Strength program modification with De Quervain’s tenosynovitis

Dear team,

Apologies in advance for what feels like me post-spamming you guys for advice of late.

Heading into Week 4 of Strength I, I’ve picked up a very sudden-onset case of De Quervain’s in my left wrist. I’m familiar with the condition, I am aware it is likely to be self-limiting, and I am familiar with your guidance on pain in training etc.
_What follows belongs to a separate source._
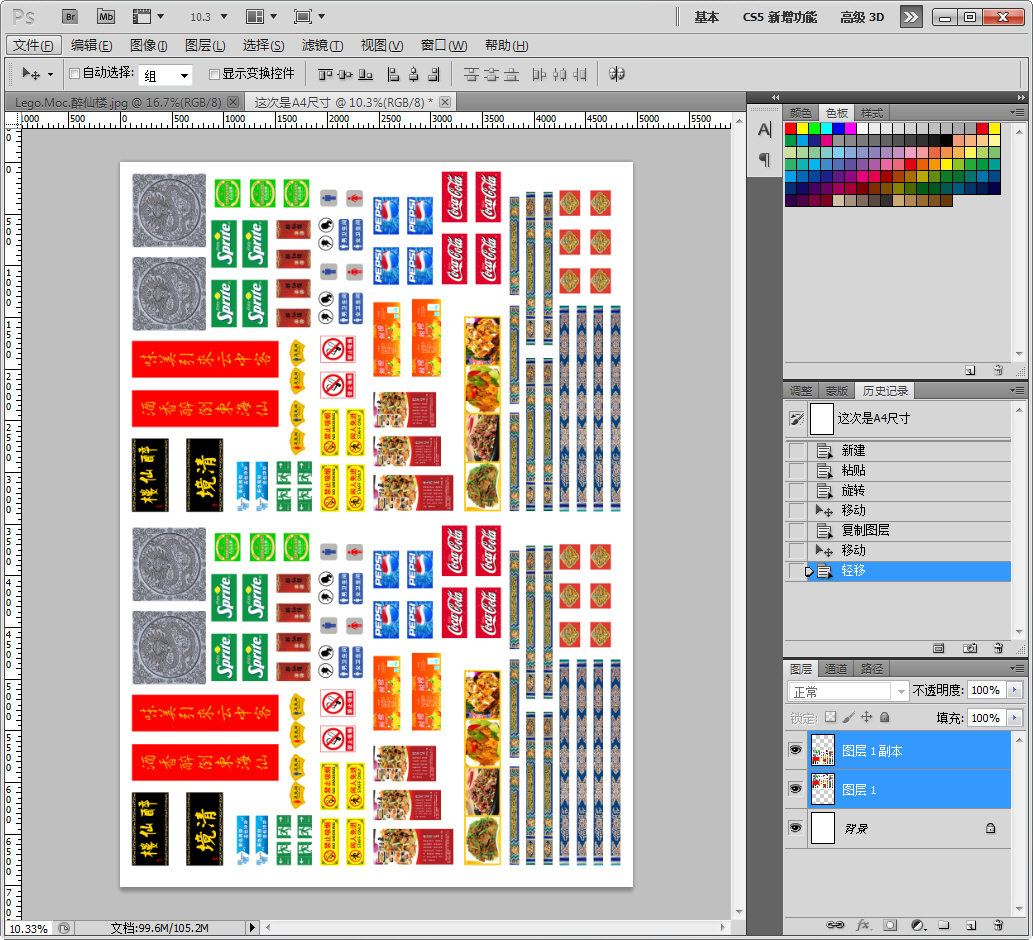Screen dimensions: 1033x940
Task: Expand the 不透明度 opacity slider arrow
Action: (x=1016, y=690)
Incidentally, having looked at recommendations on this forum re: specific physio for De Quervain’s, I’m not sure that the suggested exercises (resisted pincer grip and finger abduction/extensions) will be helpful as I don’t have any discomfort in those movement ranges.

I’m mainly concerned about the priorities with load and rep modification in these circumstances.
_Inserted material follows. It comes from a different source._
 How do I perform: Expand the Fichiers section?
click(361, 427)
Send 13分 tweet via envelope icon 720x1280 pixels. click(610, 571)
  • benching anything more than ~80% e1RM which passively extends a partially-abducted 1st proximal phalanx (i.e. a thumb around the bar) causes too much pain to lock out cleanly. Trying close-grip makes the bottom position too painful to press out. The only grip that seems to work is a modified unilateral suicide grip with thumb and index not gripping, which is clearly not a great thing to do (though I do bench with safeties and am confident I’ll keep my teeth and thyroid cartilage intact in the event of a drop). Unfortunately, I don’t have a neutral/football bar or similar to try. Maybe I could try a strap on the bad side?

  • OHP is even weirder in that I’m trying my odd lay-backed wide-grip press with reverse grip. I’m much less confident about bailing this so I’m not really pushing too hard.

So, should I just do what is tolerable grip-wise, keep the programmed rep ranges and accept it is going to feel a bit easy for a while, or should I add some reps to get towards the prescribed RPE?

Or could/should I just switch to a more unfamiliar similar movement e.g. neutral-grip dumbbell bench/OHP, which might let me reach higher relative intensity but be perhaps less directly transferable to the comp barbell movements?

Thanks for your time in considering this. I’m usually fine with subbing movements and managing tweaks, but this is by far the most annoying lifting impediment I’ve had and I’ve not previously considered how this ties in with overall programming aims.

DJ,

Sorry to hear about this. I am hopeful you’ve seen a medical professional about this, as there’s more that can be done for this condition than activity modification. A hand specialist may be beneficial.

I am not sure whether a strap would work or not, though you could certainly try. Fat grips would be another way if the ergonomics are better. If load related, I would go lighter and not change much else in order to go a little heavier. In this example, 70% and 80% would work about the same. Dumbbells for bench and/or OHP may work.

If nothing is working satisfactorily, this situation may require more dialogue via a consultation to find something suitable.

-Jordan

Dear Jordan,

Thanks for your concern and advice. I guess I should worry less about missing the heavy singles and go lighter to get the work in. Even at lower intensity, the e1RM for some affected exercises seems to be holding within 5% so hopefully the program is doing its thing.

I’m awaiting a hand consult to see if I’m a good candidate for medical treatment options but I’ll definitely be in touch officially if things continue to impede progress in the medium term.